A lawyer’s job is to advantage his client where possible. I believe that and have done it to the best of my ability throughout my career. But I learned early on that you are limited in how far you can go. As a young lawyer, I once drafted a proposed purchase agreement that was so transparently and heavily weighted in favor of the buyer (my client) that the seller concluded we were in bad faith and walked away from the deal. I learned from that. You cannot take advocacy so far as to attempt to deny the other side the essential benefits of its bargain.
That lesson came to mind when I read about the Fourth Circuit Court of Appeals case of Hayes v. Delbert Services Corp., which concerned the enforceability of arbitration and governing-law clauses. The contract disclaimed the applicability of any state or federal law, providing instead that disputes would be governed by the laws of the Cheyenne River Sioux Nation. I infer, though the excerpt I’ve read does not say, that the Sioux Nation in question doesn’t have much law on the subject in dispute and that the parties have no connection to that Sioux Nation. Unsurprisingly, the court struck down the offending provisions.
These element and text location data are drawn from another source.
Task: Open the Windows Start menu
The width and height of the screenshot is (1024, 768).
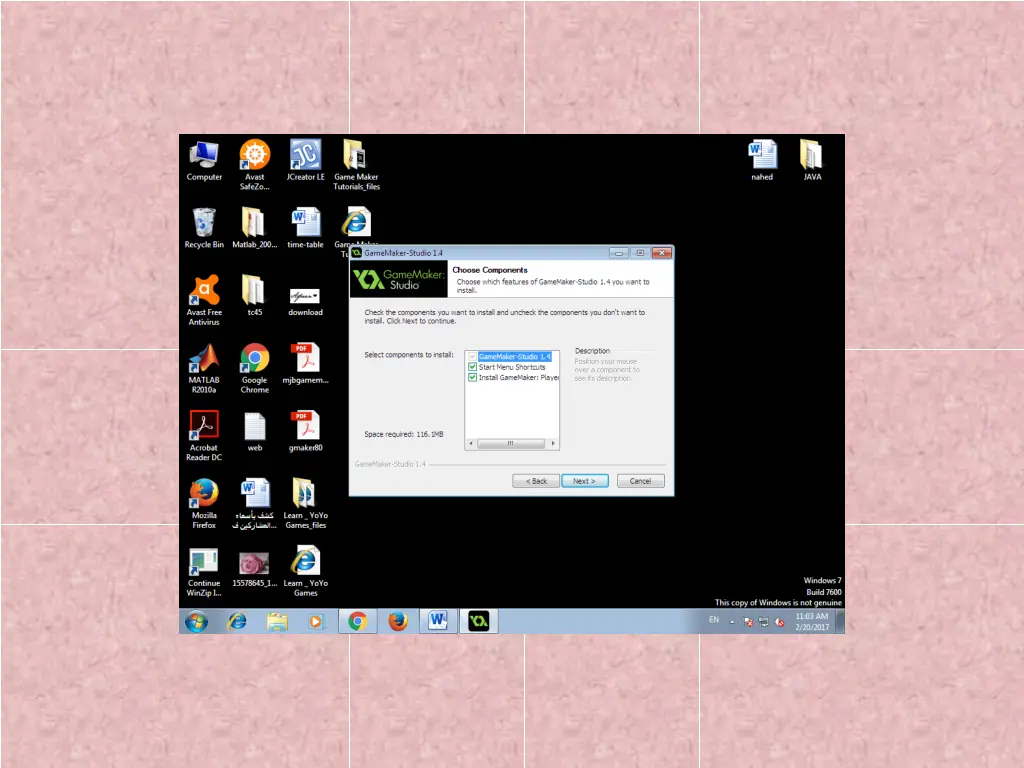Action: (x=196, y=621)
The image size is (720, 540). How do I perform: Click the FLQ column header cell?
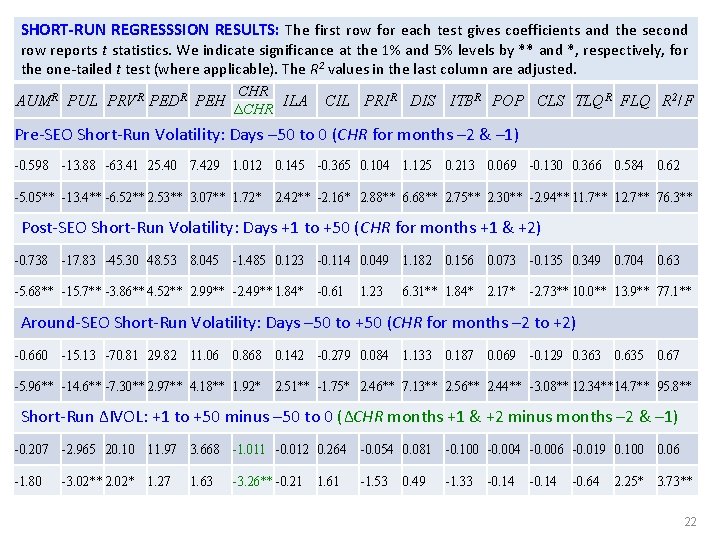[635, 101]
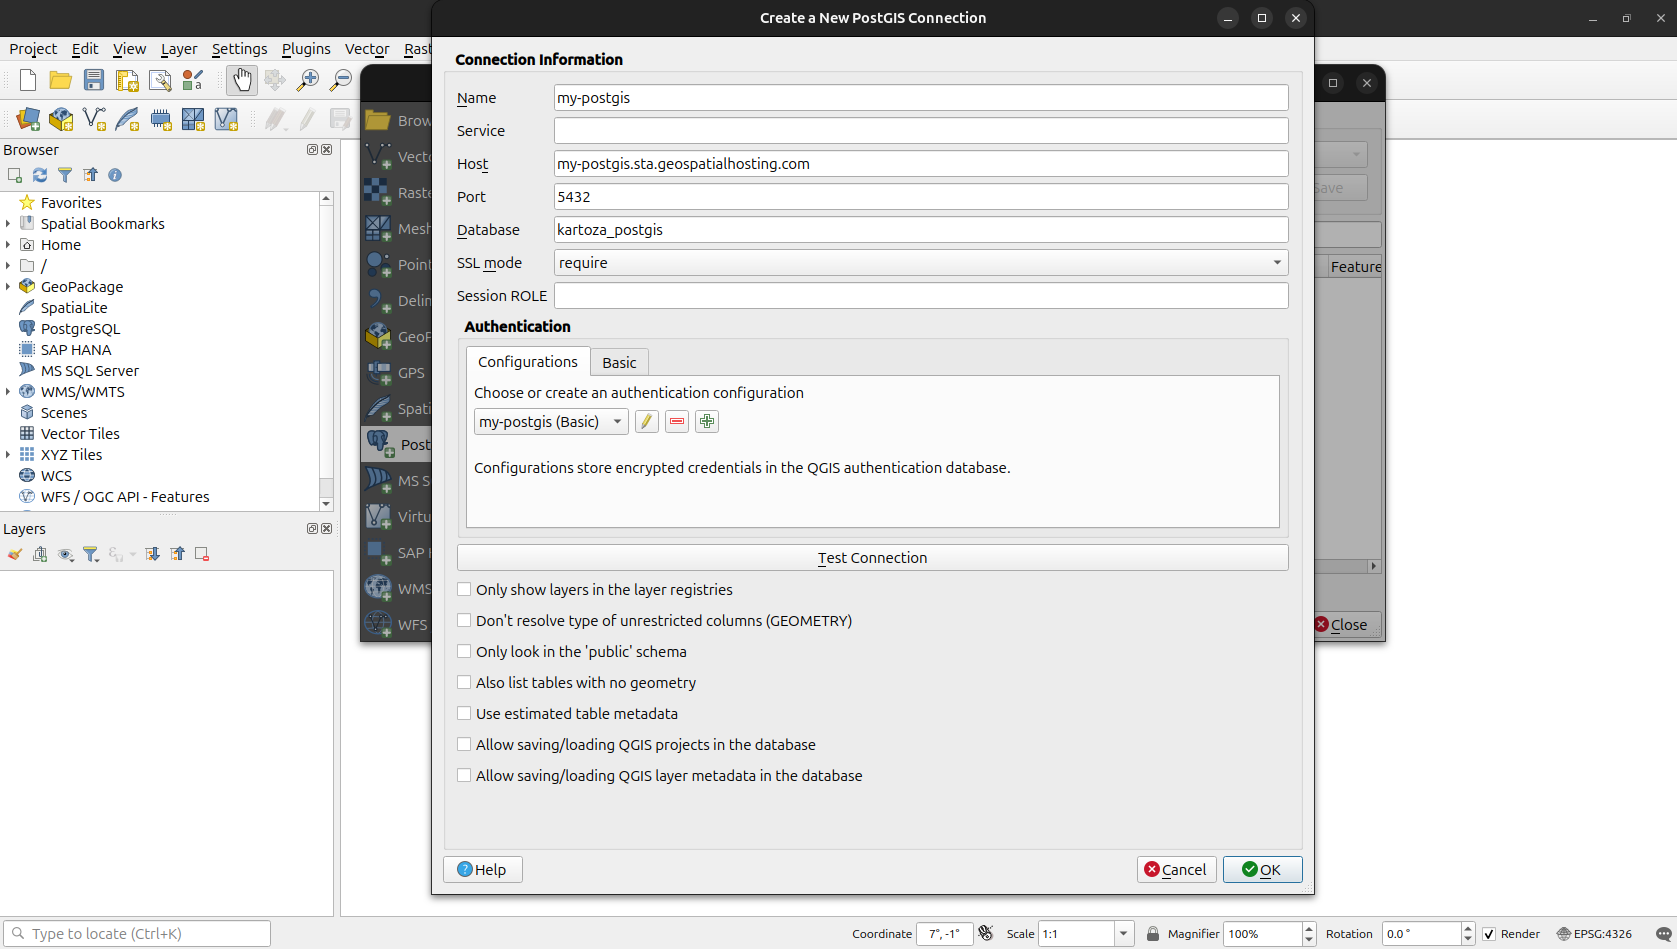Click OK to save the connection

tap(1262, 870)
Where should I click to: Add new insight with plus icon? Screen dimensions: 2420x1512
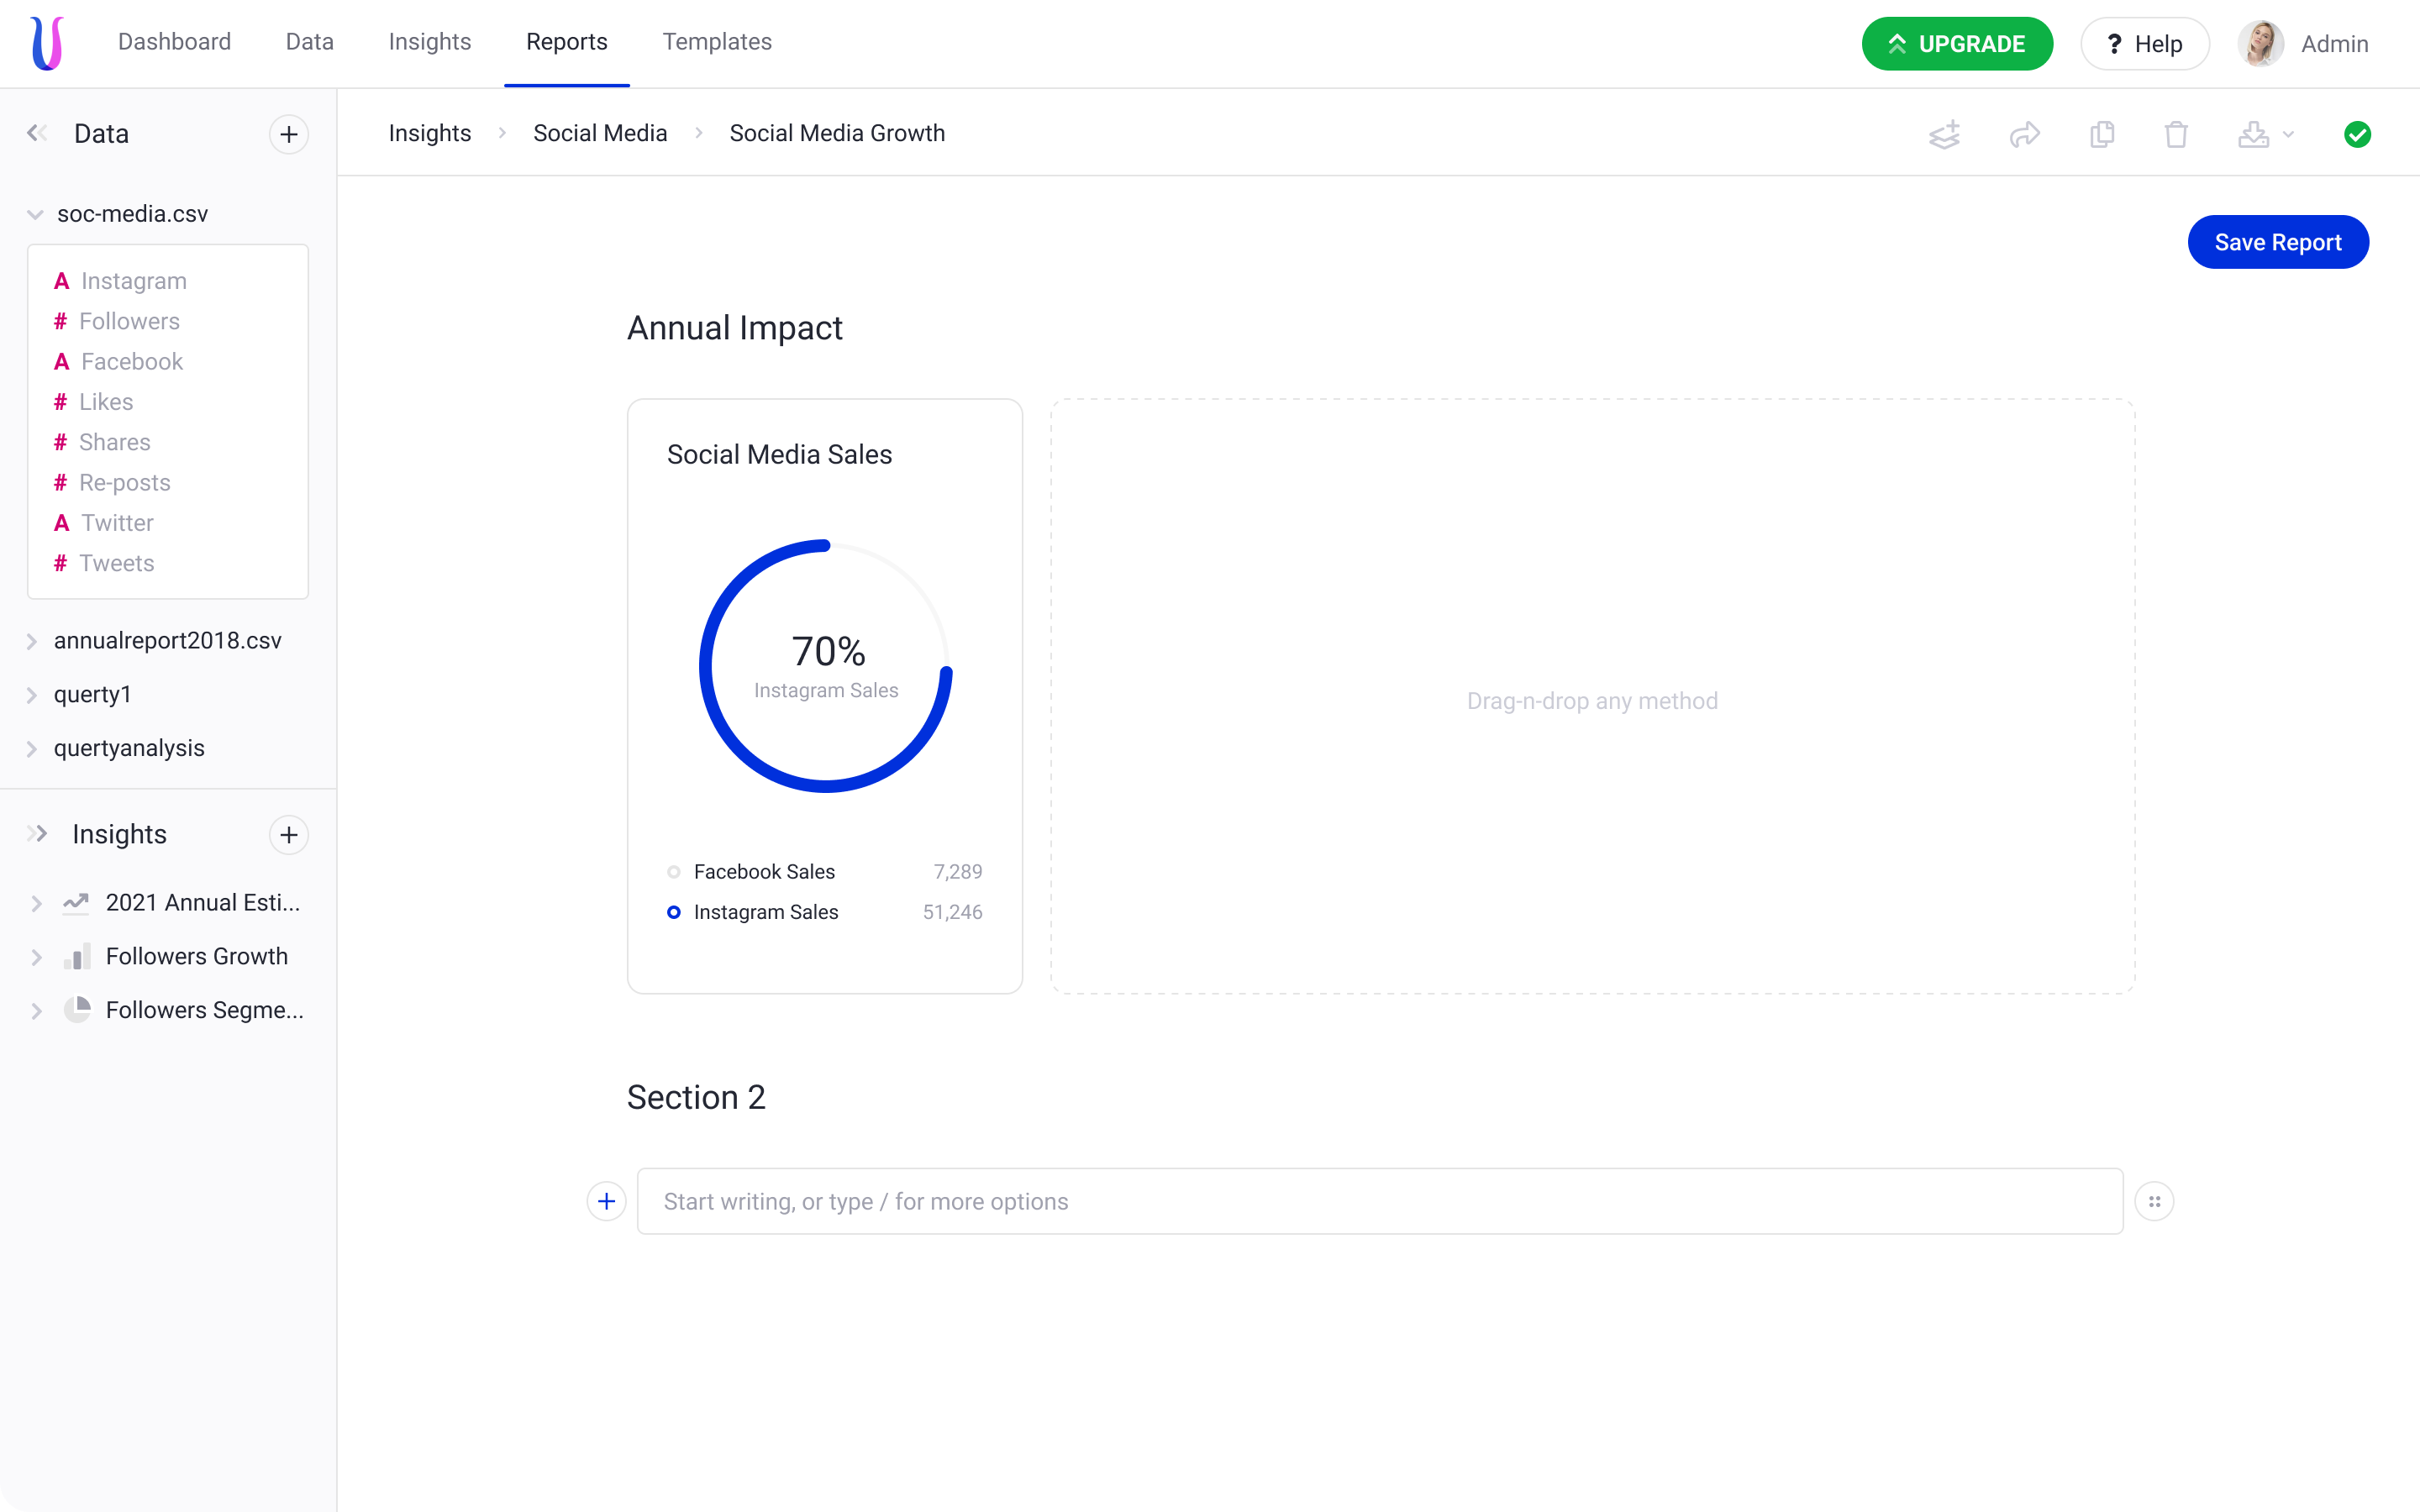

If either of the parties had a meaningful connection to the Sioux Nation, I would expect the choice-of-law provision to be upheld. But it is offensive for a party with superior bargaining power to impose that choice on someone else when neither has such a connection. I have used arbitration clauses and choice-of-law provisions in my agreements, as have most transactional lawyers, but I’ve had better judgment than to try to push things as far as the lawyers did in this case–at least since that early experience I described.